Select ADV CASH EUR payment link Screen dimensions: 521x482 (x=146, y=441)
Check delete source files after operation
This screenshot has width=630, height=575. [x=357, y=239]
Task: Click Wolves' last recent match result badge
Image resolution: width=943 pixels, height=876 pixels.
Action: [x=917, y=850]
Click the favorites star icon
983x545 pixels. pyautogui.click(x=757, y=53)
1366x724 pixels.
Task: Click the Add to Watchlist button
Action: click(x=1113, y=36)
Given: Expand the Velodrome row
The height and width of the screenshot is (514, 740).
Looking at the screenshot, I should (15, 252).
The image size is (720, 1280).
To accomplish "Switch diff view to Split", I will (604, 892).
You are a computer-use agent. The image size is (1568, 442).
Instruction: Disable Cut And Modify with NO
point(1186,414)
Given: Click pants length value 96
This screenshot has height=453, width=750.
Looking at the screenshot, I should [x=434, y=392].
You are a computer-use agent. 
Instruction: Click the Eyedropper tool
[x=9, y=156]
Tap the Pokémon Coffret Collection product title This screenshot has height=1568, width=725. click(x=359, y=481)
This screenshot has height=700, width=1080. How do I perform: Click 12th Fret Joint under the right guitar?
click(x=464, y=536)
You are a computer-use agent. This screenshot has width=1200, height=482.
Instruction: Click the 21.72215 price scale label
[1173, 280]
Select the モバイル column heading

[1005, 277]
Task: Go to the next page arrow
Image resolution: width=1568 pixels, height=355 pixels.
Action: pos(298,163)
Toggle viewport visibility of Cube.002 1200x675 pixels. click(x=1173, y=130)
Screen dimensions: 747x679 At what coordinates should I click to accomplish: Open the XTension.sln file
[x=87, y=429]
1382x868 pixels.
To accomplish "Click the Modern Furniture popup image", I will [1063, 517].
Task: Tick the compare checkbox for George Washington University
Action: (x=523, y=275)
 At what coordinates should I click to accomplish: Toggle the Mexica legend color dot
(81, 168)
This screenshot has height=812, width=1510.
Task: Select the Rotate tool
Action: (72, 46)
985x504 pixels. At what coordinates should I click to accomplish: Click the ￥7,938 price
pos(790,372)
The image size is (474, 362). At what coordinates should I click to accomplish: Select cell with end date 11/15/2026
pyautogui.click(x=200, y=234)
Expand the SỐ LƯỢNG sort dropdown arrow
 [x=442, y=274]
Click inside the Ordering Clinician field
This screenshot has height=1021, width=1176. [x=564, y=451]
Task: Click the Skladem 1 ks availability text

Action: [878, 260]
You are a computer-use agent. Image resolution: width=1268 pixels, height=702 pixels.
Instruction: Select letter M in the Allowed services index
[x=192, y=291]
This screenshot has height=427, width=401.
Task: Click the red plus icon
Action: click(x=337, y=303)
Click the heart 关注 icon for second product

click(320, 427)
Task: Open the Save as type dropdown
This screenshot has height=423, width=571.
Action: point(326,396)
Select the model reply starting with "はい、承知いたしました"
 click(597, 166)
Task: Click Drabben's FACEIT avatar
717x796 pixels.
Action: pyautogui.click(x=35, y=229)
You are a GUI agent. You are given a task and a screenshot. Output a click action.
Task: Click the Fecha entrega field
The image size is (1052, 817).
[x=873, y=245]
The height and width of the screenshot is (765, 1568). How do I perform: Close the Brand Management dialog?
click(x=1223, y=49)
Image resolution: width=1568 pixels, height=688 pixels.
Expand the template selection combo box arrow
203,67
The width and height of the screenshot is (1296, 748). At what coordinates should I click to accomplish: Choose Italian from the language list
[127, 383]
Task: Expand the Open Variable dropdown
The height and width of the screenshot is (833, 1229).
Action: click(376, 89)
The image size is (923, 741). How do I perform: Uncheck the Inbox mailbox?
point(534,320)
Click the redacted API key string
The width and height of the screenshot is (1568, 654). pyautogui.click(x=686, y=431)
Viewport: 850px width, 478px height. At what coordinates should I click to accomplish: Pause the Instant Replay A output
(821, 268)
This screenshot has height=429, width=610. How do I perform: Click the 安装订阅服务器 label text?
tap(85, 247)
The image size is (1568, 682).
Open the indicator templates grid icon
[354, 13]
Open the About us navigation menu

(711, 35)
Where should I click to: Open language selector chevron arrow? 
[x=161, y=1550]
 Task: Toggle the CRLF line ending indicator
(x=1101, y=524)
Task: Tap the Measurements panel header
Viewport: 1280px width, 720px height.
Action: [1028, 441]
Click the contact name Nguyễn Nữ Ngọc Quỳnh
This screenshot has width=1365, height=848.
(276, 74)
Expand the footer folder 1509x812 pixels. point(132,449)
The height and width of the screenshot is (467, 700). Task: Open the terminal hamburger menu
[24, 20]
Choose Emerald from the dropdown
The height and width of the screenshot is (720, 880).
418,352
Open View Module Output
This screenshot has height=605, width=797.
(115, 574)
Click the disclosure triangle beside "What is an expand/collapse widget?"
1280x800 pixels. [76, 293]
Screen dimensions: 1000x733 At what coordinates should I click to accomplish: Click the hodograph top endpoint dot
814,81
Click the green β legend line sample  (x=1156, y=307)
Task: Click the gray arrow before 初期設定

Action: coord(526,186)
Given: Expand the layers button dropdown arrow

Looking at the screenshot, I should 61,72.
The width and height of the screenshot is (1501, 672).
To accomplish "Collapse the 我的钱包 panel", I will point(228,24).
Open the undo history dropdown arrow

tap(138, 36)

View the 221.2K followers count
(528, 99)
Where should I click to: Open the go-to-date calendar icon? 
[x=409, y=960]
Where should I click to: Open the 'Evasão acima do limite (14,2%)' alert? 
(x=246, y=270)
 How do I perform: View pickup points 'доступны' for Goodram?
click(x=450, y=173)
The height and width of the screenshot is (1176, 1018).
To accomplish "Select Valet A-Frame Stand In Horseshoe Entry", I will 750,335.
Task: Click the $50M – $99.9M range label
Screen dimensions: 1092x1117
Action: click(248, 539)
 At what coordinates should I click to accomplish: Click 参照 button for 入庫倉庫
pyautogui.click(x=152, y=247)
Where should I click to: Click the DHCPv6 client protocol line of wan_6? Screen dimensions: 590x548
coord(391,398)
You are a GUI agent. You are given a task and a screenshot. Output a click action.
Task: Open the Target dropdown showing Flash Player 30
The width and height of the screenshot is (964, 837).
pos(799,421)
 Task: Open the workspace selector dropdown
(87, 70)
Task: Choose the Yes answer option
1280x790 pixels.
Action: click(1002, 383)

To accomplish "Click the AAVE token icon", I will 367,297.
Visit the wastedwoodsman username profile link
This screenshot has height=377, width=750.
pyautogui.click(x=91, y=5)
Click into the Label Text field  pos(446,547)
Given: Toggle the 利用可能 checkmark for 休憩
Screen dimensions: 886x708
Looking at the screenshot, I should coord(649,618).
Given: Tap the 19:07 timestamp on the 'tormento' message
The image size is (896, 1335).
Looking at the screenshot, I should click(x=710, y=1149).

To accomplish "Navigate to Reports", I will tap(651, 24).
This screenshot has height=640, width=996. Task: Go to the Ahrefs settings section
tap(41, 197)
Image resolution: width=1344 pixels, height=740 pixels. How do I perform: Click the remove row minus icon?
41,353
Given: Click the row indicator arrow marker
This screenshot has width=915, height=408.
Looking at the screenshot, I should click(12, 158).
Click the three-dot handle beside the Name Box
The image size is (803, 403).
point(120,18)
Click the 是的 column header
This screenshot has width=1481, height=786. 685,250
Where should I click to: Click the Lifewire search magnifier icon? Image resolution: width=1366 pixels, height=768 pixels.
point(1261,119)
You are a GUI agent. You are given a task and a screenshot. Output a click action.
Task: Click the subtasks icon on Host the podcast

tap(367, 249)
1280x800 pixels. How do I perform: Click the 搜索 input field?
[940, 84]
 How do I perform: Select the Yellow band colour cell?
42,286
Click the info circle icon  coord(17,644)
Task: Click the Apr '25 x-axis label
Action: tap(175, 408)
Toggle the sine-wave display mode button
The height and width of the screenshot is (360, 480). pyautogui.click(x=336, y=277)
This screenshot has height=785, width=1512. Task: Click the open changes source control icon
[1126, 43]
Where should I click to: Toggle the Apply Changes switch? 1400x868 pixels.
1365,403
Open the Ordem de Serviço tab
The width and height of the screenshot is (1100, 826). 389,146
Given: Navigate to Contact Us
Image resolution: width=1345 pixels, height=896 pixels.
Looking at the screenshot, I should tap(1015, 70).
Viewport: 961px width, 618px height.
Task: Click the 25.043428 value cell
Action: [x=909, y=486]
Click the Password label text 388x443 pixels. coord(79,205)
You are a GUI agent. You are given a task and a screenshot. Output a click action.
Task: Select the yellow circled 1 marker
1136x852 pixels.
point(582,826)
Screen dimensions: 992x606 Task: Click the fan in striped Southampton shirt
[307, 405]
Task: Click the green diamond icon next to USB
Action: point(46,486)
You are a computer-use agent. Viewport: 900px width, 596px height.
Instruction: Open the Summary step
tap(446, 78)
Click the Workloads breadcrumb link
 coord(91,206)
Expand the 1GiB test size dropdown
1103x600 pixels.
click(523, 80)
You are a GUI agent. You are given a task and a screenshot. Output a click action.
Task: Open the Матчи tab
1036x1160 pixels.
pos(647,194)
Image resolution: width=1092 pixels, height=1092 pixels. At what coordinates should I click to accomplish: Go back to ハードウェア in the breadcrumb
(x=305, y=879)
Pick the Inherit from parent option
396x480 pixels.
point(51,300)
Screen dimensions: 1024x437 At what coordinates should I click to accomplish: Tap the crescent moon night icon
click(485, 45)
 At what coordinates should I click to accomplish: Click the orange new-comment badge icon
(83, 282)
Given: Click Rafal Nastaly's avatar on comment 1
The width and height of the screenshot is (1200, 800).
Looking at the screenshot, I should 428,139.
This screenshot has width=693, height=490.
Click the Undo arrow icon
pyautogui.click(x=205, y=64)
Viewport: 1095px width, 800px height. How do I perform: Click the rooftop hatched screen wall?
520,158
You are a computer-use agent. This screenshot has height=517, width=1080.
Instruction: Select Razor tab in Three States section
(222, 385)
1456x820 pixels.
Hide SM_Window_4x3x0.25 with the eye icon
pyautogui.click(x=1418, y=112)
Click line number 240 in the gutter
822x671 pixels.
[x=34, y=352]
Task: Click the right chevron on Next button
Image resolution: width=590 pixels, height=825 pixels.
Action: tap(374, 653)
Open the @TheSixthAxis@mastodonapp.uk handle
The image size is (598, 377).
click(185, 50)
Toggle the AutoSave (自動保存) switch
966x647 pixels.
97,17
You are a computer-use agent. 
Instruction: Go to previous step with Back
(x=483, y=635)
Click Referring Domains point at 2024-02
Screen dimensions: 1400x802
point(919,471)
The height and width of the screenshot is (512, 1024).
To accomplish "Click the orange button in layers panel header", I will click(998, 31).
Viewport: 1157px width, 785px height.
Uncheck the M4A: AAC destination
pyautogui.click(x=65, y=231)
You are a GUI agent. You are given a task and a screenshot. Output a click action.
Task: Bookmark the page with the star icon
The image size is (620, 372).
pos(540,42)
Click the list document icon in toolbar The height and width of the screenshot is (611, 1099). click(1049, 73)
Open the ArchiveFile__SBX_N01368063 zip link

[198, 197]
- - - - -
EXERCISE AIM
Using the listing above, work out how many lines include the word "page", and report that number alone.

SOLUTION TO THE PROBLEM
2